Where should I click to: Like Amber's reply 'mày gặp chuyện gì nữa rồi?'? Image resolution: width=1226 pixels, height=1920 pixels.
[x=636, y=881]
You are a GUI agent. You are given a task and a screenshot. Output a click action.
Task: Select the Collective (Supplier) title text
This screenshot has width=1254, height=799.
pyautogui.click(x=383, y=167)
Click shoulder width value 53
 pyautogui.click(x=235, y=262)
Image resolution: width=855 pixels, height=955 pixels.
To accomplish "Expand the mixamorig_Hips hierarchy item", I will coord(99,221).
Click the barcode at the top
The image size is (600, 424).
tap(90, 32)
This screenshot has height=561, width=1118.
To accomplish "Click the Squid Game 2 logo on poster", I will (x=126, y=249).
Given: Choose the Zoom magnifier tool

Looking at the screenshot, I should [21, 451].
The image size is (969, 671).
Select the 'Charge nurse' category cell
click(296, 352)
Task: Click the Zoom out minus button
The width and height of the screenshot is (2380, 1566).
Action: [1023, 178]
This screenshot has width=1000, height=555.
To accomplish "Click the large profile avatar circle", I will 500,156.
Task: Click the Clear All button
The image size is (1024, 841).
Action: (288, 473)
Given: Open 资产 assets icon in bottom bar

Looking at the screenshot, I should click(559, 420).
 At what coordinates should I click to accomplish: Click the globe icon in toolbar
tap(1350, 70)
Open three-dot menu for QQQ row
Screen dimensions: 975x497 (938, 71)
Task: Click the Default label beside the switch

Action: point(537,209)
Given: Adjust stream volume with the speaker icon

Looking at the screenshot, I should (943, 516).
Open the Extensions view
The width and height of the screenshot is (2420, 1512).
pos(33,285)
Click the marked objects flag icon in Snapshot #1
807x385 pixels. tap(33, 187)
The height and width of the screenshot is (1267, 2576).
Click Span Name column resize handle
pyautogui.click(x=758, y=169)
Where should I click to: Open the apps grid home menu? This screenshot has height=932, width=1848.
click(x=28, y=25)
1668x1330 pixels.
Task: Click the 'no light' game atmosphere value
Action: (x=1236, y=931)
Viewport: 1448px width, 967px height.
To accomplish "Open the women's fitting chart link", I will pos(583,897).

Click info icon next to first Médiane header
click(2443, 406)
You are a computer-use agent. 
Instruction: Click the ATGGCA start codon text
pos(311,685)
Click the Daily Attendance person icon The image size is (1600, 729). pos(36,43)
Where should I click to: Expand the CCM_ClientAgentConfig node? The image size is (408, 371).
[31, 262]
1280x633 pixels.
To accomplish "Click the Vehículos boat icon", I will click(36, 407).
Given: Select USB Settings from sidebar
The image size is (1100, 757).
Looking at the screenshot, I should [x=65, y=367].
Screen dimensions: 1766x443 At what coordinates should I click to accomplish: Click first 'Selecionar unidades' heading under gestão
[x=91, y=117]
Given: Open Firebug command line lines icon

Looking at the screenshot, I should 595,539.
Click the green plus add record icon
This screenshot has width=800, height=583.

WHAT THE TASK ASKS -
Rewrite the listing above with every "Where should I click to" changed to "Where do I click to". Leave everything else as it is.

TASK RESULT -
Where do I click to: Like Amber's reply 'mày gặp chuyện gì nữa rồi?'? Image resolution: width=1226 pixels, height=1920 pixels.
[x=636, y=881]
You are a GUI agent. You are given a task and a screenshot. Output a click action.
Task: Select the Collective (Supplier) title text
This screenshot has width=1254, height=799.
pyautogui.click(x=383, y=167)
Click shoulder width value 53
 pyautogui.click(x=235, y=262)
Image resolution: width=855 pixels, height=955 pixels.
To accomplish "Expand the mixamorig_Hips hierarchy item", I will coord(99,221).
Click the barcode at the top
The image size is (600, 424).
tap(90, 32)
This screenshot has height=561, width=1118.
To accomplish "Click the Squid Game 2 logo on poster", I will (x=126, y=249).
Given: Choose the Zoom magnifier tool

Looking at the screenshot, I should [21, 451].
The image size is (969, 671).
Select the 'Charge nurse' category cell
click(296, 352)
Task: Click the Zoom out minus button
The width and height of the screenshot is (2380, 1566).
Action: [1023, 178]
This screenshot has width=1000, height=555.
To accomplish "Click the large profile avatar circle", I will 500,156.
Task: Click the Clear All button
The image size is (1024, 841).
Action: (288, 473)
Given: Open 资产 assets icon in bottom bar

Looking at the screenshot, I should click(559, 420).
 At what coordinates should I click to accomplish: Click the globe icon in toolbar
tap(1350, 70)
Open three-dot menu for QQQ row
Screen dimensions: 975x497 (938, 71)
Task: Click the Default label beside the switch

Action: point(537,209)
Given: Adjust stream volume with the speaker icon

Looking at the screenshot, I should (943, 516).
Open the Extensions view
The width and height of the screenshot is (2420, 1512).
pos(33,285)
Click the marked objects flag icon in Snapshot #1
807x385 pixels. tap(33, 187)
The height and width of the screenshot is (1267, 2576).
Click Span Name column resize handle
pyautogui.click(x=758, y=169)
Where do I click to: Open the apps grid home menu? This screenshot has height=932, width=1848.
click(x=28, y=25)
1668x1330 pixels.
Task: Click the 'no light' game atmosphere value
Action: (x=1236, y=931)
Viewport: 1448px width, 967px height.
To accomplish "Open the women's fitting chart link", I will pos(583,897).

Click info icon next to first Médiane header
click(2443, 406)
You are a computer-use agent. 
Instruction: Click the ATGGCA start codon text
pos(311,685)
Click the Daily Attendance person icon The image size is (1600, 729). pos(36,43)
Where do I click to: Expand the CCM_ClientAgentConfig node? The image size is (408, 371).
[31, 262]
1280x633 pixels.
To accomplish "Click the Vehículos boat icon", I will click(36, 407).
Given: Select USB Settings from sidebar
The image size is (1100, 757).
Looking at the screenshot, I should [x=65, y=367].
Screen dimensions: 1766x443 At what coordinates should I click to accomplish: Click first 'Selecionar unidades' heading under gestão
[x=91, y=117]
Given: Open Firebug command line lines icon

Looking at the screenshot, I should 595,539.
Click the green plus add record icon
This screenshot has width=800, height=583.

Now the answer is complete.